By Meredith Deliso
It’s the summer of Vishnu.
The god doesn’t get as much recognition as other Hindu deities (Shiva, Brahma, Amitabh Bachchan), but this summer, the first major Western exhibition devoted to the blue-skinned preserver comes to the Brooklyn Museum.
“When they give you the three-word speaking points about Vishnu, it sounds really dull — he’s the god who maintains things,” said Joan Cummins, curator of the exhibition, “Vishnu: Hinduism’s Blue-Skinned Savior,” opening today. “That sounds super boring compared to being the creator or the destroyer, but, in fact, what he does is save the world over and over again.”
As the savior, Vishnu takes on temporary bodies called avatars, which have different looks and personalities from the god, but are his trademark blue.

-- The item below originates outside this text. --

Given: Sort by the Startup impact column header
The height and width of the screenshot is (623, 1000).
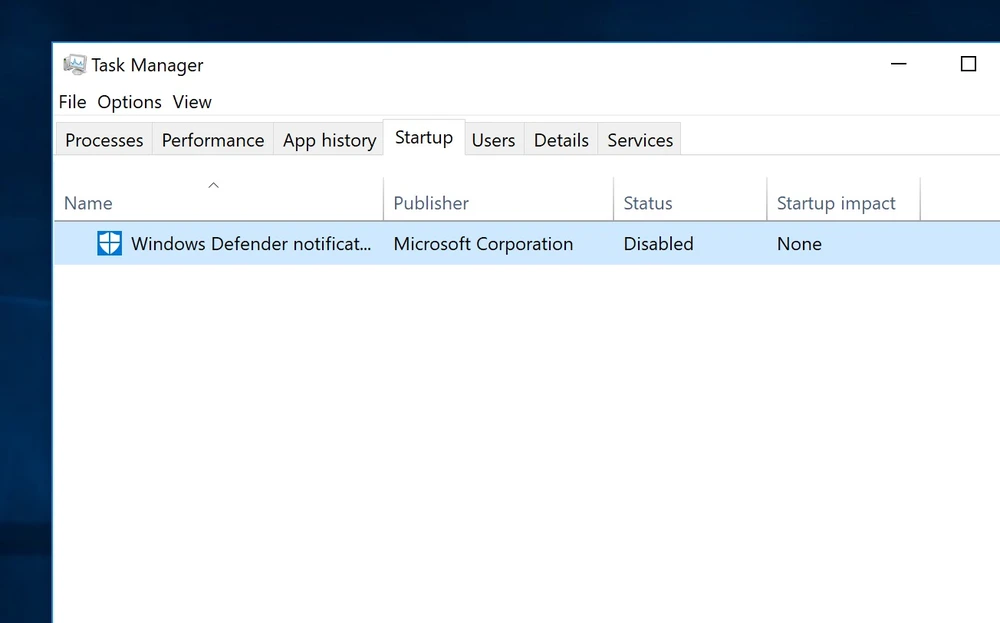Looking at the screenshot, I should coord(836,203).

These various representations will be on display in the show’s more than 170 objects, from textiles and paintings to bronzes and sculptures that span thousands of years, some as early as the fourth century.
The pieces explore the various legends of Vishnu, from fighting demons with a group of monkeys and bears as the avatar Rama, to his avatar Krishna, who’s “a real ladies man,” said Cummins, making for some gorgeous romantic imagery.
“The show combines really great works of art with a nice educational angle,” said Cummins. “If you’ve eaten Indian food and seen pretty paintings on the wall, but don’t know what they are, this is a nice introduction to Hinduism.”